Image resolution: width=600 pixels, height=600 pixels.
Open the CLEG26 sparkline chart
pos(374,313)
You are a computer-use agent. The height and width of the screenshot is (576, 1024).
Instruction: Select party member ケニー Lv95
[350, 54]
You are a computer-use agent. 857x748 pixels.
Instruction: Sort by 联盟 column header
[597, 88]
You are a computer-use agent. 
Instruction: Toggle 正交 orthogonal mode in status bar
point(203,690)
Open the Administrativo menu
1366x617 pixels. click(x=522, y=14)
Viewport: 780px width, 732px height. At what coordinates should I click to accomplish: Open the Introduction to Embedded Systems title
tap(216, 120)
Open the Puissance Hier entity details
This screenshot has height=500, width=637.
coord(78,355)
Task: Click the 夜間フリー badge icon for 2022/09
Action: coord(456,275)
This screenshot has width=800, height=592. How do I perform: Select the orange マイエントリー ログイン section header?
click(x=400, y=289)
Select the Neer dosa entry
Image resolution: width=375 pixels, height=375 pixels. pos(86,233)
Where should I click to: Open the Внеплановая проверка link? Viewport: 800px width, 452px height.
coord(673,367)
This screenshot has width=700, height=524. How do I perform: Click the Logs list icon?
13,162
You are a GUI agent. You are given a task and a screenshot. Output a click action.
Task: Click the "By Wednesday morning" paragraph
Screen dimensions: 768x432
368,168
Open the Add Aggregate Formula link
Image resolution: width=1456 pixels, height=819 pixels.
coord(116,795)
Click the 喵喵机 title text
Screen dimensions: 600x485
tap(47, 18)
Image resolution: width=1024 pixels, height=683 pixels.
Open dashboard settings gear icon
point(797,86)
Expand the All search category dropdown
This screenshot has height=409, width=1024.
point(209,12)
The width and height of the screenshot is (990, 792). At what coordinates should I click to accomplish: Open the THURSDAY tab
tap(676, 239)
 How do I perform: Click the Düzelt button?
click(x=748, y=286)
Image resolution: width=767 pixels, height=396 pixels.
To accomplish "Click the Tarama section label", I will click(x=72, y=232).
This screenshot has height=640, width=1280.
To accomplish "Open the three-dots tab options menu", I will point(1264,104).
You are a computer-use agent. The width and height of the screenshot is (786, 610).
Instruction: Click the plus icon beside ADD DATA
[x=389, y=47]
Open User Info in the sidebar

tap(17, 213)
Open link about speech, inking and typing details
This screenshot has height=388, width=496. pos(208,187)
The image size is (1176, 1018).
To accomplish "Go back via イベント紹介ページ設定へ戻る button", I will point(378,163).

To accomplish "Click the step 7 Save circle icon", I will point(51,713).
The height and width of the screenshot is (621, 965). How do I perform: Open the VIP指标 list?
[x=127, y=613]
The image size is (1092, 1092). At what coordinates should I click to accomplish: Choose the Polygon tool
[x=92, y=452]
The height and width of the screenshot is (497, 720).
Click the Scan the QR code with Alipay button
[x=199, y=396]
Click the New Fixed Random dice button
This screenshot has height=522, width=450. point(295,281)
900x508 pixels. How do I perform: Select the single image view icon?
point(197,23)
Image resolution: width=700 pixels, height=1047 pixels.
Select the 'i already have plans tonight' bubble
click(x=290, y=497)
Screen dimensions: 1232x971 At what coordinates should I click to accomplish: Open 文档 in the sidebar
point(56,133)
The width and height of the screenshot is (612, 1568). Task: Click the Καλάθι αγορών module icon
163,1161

:: Task to carry out ::
For this exercise, output all the data exactly as shown above.

:: Result for this task ::
Image resolution: width=600 pixels, height=600 pixels.
Open the CLEG26 sparkline chart
pos(374,313)
You are a computer-use agent. The height and width of the screenshot is (576, 1024).
Instruction: Select party member ケニー Lv95
[350, 54]
You are a computer-use agent. 857x748 pixels.
Instruction: Sort by 联盟 column header
[597, 88]
You are a computer-use agent. 
Instruction: Toggle 正交 orthogonal mode in status bar
point(203,690)
Open the Administrativo menu
1366x617 pixels. click(x=522, y=14)
Viewport: 780px width, 732px height. At what coordinates should I click to accomplish: Open the Introduction to Embedded Systems title
tap(216, 120)
Open the Puissance Hier entity details
This screenshot has height=500, width=637.
coord(78,355)
Task: Click the 夜間フリー badge icon for 2022/09
Action: coord(456,275)
This screenshot has width=800, height=592. How do I perform: Select the orange マイエントリー ログイン section header?
click(x=400, y=289)
Select the Neer dosa entry
Image resolution: width=375 pixels, height=375 pixels. pos(86,233)
Where should I click to: Open the Внеплановая проверка link? Viewport: 800px width, 452px height.
coord(673,367)
This screenshot has width=700, height=524. How do I perform: Click the Logs list icon?
13,162
You are a GUI agent. You are given a task and a screenshot. Output a click action.
Task: Click the "By Wednesday morning" paragraph
Screen dimensions: 768x432
368,168
Open the Add Aggregate Formula link
Image resolution: width=1456 pixels, height=819 pixels.
coord(116,795)
Click the 喵喵机 title text
Screen dimensions: 600x485
tap(47, 18)
Image resolution: width=1024 pixels, height=683 pixels.
Open dashboard settings gear icon
point(797,86)
Expand the All search category dropdown
This screenshot has height=409, width=1024.
point(209,12)
The width and height of the screenshot is (990, 792). At what coordinates should I click to accomplish: Open the THURSDAY tab
tap(676, 239)
 How do I perform: Click the Düzelt button?
click(x=748, y=286)
Image resolution: width=767 pixels, height=396 pixels.
To accomplish "Click the Tarama section label", I will click(x=72, y=232).
This screenshot has height=640, width=1280.
To accomplish "Open the three-dots tab options menu", I will point(1264,104).
You are a computer-use agent. The width and height of the screenshot is (786, 610).
Instruction: Click the plus icon beside ADD DATA
[x=389, y=47]
Open User Info in the sidebar

tap(17, 213)
Open link about speech, inking and typing details
This screenshot has height=388, width=496. pos(208,187)
The image size is (1176, 1018).
To accomplish "Go back via イベント紹介ページ設定へ戻る button", I will point(378,163).

To accomplish "Click the step 7 Save circle icon", I will point(51,713).
The height and width of the screenshot is (621, 965). How do I perform: Open the VIP指标 list?
[x=127, y=613]
The image size is (1092, 1092). At what coordinates should I click to accomplish: Choose the Polygon tool
[x=92, y=452]
The height and width of the screenshot is (497, 720).
Click the Scan the QR code with Alipay button
[x=199, y=396]
Click the New Fixed Random dice button
This screenshot has height=522, width=450. point(295,281)
900x508 pixels. How do I perform: Select the single image view icon?
point(197,23)
Image resolution: width=700 pixels, height=1047 pixels.
Select the 'i already have plans tonight' bubble
click(x=290, y=497)
Screen dimensions: 1232x971 At what coordinates should I click to accomplish: Open 文档 in the sidebar
point(56,133)
The width and height of the screenshot is (612, 1568). Task: Click the Καλάθι αγορών module icon
163,1161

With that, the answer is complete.